[Records contained in a dataset]
==*==

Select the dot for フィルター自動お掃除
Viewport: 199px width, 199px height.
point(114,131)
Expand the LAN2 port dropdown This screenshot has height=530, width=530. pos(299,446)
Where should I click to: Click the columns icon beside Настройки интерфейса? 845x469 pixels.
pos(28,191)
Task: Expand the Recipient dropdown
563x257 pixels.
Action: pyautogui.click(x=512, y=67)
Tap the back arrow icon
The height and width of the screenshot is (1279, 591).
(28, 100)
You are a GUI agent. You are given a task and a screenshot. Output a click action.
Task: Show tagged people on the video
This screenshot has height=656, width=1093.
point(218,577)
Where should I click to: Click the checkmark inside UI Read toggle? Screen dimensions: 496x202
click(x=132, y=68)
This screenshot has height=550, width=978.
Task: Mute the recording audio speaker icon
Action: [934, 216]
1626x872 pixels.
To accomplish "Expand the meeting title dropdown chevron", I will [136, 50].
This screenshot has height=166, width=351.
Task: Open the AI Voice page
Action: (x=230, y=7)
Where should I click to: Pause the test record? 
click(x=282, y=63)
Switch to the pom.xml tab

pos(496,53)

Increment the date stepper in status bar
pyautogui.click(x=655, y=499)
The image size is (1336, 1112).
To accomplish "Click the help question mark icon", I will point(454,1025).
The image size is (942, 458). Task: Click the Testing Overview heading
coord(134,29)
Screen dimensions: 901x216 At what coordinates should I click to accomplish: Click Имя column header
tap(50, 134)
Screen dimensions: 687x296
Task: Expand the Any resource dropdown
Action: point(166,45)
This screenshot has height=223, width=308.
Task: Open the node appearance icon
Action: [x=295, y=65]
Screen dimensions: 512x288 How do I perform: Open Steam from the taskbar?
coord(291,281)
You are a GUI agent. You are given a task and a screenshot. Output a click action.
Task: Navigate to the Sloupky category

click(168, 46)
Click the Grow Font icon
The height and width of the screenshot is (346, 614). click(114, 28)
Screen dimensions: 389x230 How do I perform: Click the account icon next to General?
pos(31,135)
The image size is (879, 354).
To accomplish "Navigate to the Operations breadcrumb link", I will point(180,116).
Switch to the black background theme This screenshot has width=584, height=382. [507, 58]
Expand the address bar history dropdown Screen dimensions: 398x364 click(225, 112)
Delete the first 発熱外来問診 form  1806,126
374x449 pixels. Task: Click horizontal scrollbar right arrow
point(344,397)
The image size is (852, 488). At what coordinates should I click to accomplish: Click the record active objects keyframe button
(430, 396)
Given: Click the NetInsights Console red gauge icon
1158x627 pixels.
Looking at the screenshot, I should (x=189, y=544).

==*==

> [Work task]: Each entry above is to be written out exactly.

> [Answer to this task]:
Select the dot for フィルター自動お掃除
Viewport: 199px width, 199px height.
point(114,131)
Expand the LAN2 port dropdown This screenshot has height=530, width=530. pos(299,446)
Where should I click to: Click the columns icon beside Настройки интерфейса? 845x469 pixels.
pos(28,191)
Task: Expand the Recipient dropdown
563x257 pixels.
Action: pyautogui.click(x=512, y=67)
Tap the back arrow icon
The height and width of the screenshot is (1279, 591).
(28, 100)
You are a GUI agent. You are given a task and a screenshot. Output a click action.
Task: Show tagged people on the video
This screenshot has height=656, width=1093.
point(218,577)
Where should I click to: Click the checkmark inside UI Read toggle? Screen dimensions: 496x202
click(x=132, y=68)
This screenshot has height=550, width=978.
Task: Mute the recording audio speaker icon
Action: [934, 216]
1626x872 pixels.
To accomplish "Expand the meeting title dropdown chevron", I will [136, 50].
This screenshot has height=166, width=351.
Task: Open the AI Voice page
Action: (x=230, y=7)
Where should I click to: Pause the test record? 
click(x=282, y=63)
Switch to the pom.xml tab

pos(496,53)

Increment the date stepper in status bar
pyautogui.click(x=655, y=499)
The image size is (1336, 1112).
To accomplish "Click the help question mark icon", I will point(454,1025).
The image size is (942, 458). Task: Click the Testing Overview heading
coord(134,29)
Screen dimensions: 901x216 At what coordinates should I click to accomplish: Click Имя column header
tap(50, 134)
Screen dimensions: 687x296
Task: Expand the Any resource dropdown
Action: point(166,45)
This screenshot has height=223, width=308.
Task: Open the node appearance icon
Action: [x=295, y=65]
Screen dimensions: 512x288 How do I perform: Open Steam from the taskbar?
coord(291,281)
You are a GUI agent. You are given a task and a screenshot. Output a click action.
Task: Navigate to the Sloupky category

click(168, 46)
Click the Grow Font icon
The height and width of the screenshot is (346, 614). click(114, 28)
Screen dimensions: 389x230 How do I perform: Click the account icon next to General?
pos(31,135)
The image size is (879, 354).
To accomplish "Navigate to the Operations breadcrumb link", I will point(180,116).
Switch to the black background theme This screenshot has width=584, height=382. [507, 58]
Expand the address bar history dropdown Screen dimensions: 398x364 click(225, 112)
Delete the first 発熱外来問診 form  1806,126
374x449 pixels. Task: Click horizontal scrollbar right arrow
point(344,397)
The image size is (852, 488). At what coordinates should I click to accomplish: Click the record active objects keyframe button
(430, 396)
Given: Click the NetInsights Console red gauge icon
1158x627 pixels.
Looking at the screenshot, I should (x=189, y=544).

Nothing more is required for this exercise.